**WORK ITEM:**
From the line containing "Open the blockchainalliance.org link" through the last line of the entries below, repeat each line word for word and leave out the rest.

**RECORDS SUPPLIED:**
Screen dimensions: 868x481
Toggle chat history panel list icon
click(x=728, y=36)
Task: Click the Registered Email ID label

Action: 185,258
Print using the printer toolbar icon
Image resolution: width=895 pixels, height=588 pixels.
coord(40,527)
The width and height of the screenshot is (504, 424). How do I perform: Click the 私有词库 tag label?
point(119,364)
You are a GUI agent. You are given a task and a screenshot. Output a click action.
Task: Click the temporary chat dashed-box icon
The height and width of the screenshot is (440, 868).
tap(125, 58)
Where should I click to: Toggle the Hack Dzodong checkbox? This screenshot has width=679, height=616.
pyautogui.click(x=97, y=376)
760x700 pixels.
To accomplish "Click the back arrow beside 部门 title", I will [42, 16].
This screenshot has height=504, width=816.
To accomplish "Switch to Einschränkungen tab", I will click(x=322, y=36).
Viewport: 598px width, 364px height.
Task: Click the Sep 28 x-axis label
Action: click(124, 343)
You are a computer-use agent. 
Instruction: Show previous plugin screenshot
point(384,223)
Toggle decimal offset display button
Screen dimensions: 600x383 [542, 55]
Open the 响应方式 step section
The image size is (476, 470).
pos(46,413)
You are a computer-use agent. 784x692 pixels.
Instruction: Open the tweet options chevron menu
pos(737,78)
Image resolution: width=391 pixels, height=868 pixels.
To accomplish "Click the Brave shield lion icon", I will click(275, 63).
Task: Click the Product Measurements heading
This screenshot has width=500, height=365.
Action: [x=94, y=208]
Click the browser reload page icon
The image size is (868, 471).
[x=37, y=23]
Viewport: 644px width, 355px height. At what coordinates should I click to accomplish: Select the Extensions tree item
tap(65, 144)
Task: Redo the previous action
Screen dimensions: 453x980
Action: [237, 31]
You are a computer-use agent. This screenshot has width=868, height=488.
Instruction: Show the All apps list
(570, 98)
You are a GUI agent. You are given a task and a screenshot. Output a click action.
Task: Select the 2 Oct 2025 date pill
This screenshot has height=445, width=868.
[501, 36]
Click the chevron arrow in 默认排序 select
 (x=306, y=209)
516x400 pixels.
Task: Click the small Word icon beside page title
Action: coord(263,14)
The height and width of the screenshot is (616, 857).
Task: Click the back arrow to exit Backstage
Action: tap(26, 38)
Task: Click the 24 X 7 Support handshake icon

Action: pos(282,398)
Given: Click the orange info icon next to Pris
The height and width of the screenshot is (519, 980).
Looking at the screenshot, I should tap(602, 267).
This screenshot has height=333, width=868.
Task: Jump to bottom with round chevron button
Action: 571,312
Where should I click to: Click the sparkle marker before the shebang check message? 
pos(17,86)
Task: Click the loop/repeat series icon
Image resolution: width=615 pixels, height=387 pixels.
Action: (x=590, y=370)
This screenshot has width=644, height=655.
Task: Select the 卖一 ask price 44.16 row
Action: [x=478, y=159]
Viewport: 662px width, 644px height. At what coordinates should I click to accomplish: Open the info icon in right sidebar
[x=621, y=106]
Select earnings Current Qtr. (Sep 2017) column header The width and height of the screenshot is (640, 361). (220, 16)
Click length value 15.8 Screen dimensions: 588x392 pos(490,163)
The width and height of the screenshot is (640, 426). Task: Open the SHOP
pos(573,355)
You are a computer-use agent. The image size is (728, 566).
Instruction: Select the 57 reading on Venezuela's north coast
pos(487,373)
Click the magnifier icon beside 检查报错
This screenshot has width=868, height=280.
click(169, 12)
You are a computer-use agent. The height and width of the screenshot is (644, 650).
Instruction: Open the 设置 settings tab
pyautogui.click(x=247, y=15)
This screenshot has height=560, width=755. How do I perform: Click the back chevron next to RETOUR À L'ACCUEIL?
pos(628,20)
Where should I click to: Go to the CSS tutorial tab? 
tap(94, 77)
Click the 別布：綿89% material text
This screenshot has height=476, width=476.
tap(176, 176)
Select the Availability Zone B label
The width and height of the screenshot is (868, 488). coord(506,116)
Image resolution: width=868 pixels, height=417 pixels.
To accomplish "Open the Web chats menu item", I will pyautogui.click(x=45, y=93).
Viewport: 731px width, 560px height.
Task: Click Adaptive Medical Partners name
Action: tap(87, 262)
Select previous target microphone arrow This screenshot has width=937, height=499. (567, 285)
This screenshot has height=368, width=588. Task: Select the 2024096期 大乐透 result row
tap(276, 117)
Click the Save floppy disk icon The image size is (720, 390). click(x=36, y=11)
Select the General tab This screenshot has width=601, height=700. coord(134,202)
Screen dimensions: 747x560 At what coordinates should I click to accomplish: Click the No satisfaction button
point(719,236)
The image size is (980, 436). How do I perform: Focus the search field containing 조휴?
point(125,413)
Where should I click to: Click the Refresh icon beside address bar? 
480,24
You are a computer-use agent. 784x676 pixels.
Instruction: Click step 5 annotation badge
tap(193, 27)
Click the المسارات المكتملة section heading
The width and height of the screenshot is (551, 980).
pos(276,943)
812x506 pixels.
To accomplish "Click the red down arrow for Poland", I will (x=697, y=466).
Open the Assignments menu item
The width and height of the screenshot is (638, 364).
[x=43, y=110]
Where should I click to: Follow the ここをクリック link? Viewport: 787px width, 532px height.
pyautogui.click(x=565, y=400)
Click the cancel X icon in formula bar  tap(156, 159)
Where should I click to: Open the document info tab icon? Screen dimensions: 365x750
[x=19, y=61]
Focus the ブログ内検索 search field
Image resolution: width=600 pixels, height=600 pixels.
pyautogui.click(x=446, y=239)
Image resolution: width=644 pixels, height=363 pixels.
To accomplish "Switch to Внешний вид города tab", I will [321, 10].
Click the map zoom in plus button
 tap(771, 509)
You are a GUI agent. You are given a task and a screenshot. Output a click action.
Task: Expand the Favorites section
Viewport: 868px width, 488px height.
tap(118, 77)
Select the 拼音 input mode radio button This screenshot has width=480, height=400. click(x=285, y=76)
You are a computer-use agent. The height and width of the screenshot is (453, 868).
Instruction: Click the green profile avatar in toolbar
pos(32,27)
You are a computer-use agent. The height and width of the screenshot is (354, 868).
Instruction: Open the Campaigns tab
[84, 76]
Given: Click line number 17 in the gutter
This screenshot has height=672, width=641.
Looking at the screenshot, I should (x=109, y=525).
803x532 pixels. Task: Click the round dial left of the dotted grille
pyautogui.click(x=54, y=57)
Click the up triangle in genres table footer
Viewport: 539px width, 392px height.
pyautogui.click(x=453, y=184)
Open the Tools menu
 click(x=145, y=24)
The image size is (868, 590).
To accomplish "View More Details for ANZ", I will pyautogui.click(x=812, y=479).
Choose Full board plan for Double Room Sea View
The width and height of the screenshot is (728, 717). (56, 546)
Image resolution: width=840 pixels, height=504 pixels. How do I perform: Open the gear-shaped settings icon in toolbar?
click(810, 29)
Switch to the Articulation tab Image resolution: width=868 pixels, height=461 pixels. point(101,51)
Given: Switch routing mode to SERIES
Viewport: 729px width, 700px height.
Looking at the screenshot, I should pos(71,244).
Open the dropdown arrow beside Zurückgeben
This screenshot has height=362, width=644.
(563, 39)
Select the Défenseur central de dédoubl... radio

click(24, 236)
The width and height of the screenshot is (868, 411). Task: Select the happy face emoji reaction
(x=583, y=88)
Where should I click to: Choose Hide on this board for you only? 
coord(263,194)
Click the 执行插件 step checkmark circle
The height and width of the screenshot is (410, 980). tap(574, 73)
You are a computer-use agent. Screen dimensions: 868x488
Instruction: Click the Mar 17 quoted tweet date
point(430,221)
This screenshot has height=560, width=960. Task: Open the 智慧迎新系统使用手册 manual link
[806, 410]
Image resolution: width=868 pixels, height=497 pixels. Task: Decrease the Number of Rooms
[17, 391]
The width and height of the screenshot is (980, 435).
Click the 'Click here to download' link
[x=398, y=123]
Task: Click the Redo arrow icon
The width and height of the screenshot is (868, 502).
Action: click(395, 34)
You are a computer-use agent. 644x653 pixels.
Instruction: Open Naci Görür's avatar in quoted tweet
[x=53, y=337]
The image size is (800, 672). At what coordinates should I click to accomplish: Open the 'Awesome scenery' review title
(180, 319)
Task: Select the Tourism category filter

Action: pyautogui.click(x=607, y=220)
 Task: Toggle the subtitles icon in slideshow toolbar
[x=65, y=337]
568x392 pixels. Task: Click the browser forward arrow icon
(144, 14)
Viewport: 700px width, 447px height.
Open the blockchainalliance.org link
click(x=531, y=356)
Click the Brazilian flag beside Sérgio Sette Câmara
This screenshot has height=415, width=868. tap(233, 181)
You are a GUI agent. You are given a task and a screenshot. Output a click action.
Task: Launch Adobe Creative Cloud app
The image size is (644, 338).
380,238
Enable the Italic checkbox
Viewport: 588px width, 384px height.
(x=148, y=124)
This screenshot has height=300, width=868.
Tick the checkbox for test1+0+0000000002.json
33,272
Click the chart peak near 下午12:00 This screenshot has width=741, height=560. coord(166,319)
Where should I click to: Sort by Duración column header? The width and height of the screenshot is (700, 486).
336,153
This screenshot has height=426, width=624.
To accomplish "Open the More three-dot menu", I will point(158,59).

**EXERCISE OUTPUT:**
Open the blockchainalliance.org link
click(x=531, y=356)
Click the Brazilian flag beside Sérgio Sette Câmara
This screenshot has height=415, width=868. tap(233, 181)
You are a GUI agent. You are given a task and a screenshot. Output a click action.
Task: Launch Adobe Creative Cloud app
The image size is (644, 338).
380,238
Enable the Italic checkbox
Viewport: 588px width, 384px height.
(x=148, y=124)
This screenshot has height=300, width=868.
Tick the checkbox for test1+0+0000000002.json
33,272
Click the chart peak near 下午12:00 This screenshot has width=741, height=560. coord(166,319)
Where should I click to: Sort by Duración column header? The width and height of the screenshot is (700, 486).
336,153
This screenshot has height=426, width=624.
To accomplish "Open the More three-dot menu", I will point(158,59).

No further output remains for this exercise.